"Are you feeling friendly to me?"

Now came the attitude; she threw herself into it and smiled.

"That's what I wanted," he went on. "Now I can say what I have to say."

She sat still, waiting to hear him. There was now no sign of uneasiness about her. She smiled luxuriously, and her eyes were resting on his face with evident pleasure. They were together again as they had been in the Long Gallery; the same contentment possessed her. The inner feeling had its outward effect. There came on him the same admiration, the same sense that she commanded his loyalty. When she had come to his rooms that afternoon he had found it easy to rebuke and to rule her. His intent for the evening had been the same; he had sought to bring her to a more friendly mind chiefly that she might accept with greater readiness the chastening of cool common-sense, and a rebuke from the decent pride which her proposal had outraged. Harry was amazed to find himself suddenly at a loss, looking at the girl, hardly knowing how to speak to her.

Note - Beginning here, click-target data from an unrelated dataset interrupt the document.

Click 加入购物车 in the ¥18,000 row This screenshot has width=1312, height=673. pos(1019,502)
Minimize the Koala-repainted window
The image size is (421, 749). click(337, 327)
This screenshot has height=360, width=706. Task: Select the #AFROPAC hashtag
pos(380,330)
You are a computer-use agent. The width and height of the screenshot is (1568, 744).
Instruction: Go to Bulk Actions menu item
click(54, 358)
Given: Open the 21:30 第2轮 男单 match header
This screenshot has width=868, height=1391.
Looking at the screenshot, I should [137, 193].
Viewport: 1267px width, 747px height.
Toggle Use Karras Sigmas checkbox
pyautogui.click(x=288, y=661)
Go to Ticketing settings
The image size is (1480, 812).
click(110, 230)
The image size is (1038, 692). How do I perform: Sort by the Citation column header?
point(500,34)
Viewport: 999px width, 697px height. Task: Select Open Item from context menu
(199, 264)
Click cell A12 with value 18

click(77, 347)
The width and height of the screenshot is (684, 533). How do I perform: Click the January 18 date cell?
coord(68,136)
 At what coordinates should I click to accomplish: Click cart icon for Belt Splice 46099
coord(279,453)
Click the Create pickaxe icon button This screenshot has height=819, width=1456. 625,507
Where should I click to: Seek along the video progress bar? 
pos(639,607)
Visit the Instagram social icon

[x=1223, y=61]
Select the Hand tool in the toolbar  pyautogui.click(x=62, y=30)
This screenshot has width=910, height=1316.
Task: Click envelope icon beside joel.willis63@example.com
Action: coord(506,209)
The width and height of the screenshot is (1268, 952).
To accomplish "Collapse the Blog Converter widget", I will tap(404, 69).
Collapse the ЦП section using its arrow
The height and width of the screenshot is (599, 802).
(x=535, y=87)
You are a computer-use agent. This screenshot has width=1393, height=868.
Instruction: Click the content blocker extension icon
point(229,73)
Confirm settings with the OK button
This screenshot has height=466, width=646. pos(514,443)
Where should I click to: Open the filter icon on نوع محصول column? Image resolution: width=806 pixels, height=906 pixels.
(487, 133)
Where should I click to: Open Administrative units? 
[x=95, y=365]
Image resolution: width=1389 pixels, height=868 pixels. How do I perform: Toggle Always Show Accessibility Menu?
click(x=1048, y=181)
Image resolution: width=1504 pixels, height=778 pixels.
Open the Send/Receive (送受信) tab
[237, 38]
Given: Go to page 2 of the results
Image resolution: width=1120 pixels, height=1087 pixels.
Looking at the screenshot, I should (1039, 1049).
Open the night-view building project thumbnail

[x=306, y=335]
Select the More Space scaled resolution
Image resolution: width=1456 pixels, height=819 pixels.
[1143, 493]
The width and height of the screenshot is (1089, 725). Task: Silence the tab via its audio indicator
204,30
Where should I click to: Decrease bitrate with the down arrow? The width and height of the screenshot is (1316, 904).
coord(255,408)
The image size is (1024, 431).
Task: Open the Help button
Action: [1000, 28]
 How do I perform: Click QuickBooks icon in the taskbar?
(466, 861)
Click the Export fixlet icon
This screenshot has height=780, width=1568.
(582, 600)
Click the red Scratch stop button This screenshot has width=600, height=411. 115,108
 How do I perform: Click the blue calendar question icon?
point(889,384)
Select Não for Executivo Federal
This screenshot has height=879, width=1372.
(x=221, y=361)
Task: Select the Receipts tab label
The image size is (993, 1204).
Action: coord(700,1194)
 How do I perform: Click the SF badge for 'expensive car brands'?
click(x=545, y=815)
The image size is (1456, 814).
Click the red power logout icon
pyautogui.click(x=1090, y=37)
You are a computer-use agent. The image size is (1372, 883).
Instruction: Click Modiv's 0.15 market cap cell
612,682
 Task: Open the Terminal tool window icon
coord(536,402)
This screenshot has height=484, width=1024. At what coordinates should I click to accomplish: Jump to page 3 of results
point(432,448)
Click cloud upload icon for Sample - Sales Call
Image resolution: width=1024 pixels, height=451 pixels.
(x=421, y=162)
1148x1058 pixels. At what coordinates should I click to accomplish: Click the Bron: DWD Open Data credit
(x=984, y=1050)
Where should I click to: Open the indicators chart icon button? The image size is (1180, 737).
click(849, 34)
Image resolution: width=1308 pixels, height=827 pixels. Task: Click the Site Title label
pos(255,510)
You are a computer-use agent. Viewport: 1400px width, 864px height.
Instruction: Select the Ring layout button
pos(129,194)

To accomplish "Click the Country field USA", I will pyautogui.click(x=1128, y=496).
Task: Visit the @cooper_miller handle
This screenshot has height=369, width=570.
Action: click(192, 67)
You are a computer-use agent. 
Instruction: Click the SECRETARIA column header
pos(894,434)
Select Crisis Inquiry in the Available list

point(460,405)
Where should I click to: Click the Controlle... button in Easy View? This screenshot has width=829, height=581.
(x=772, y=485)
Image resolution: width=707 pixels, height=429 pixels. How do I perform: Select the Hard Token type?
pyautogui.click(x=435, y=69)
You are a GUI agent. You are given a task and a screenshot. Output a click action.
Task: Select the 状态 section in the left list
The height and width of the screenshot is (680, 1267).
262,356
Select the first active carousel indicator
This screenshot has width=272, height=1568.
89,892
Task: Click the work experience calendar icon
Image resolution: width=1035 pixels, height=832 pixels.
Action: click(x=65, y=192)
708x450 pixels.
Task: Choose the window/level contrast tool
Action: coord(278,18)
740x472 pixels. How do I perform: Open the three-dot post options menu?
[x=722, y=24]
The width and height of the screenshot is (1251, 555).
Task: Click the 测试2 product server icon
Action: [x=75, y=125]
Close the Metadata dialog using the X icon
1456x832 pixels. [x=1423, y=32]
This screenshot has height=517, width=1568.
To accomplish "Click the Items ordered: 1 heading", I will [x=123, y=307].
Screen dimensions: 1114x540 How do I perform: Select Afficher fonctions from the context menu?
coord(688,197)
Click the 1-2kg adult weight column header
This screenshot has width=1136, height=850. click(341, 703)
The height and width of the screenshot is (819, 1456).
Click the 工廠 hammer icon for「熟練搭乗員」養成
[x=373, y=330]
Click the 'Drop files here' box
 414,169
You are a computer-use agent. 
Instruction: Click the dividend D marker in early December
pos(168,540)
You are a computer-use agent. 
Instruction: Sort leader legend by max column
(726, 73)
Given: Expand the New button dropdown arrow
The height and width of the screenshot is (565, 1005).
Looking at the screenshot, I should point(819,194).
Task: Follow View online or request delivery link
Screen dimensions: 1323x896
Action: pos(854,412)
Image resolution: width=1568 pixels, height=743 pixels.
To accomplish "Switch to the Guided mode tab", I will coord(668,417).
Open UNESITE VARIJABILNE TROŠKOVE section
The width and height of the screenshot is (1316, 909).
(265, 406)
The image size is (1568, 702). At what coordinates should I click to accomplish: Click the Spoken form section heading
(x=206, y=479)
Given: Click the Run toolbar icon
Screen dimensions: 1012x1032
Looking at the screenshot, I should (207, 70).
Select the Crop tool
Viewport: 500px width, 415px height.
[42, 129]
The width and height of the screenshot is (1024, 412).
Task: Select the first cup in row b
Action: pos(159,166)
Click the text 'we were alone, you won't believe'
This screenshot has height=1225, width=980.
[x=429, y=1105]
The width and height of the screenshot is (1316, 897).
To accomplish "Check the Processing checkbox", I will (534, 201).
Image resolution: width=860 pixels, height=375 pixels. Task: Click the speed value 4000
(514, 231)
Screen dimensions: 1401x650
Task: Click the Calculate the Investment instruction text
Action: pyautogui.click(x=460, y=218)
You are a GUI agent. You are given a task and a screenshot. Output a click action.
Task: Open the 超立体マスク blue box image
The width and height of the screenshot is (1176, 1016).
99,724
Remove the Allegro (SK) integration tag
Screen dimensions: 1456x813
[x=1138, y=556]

"Well?" she said. Where now was the tremulous excitement? She was magnificently at her ease and commanded him to speak, if he had anything to say. If not, let him hold his peace.

But he was proud and obstinate too. They came to a conflict there in the little room—the forgotten cab waiting outside, the forgotten Mina beginning to stir in her bed as voices dimly reached her ears and she awoke to the question—where was Cecily?

"If we're to be friends," Harry began, "I must hear no more of what you said this afternoon. You asked me to be a pensioner, you proposed yourself to be——"

He did not finish. The word was not handy, or he wished to spare her.

She showed no signs of receiving mercy.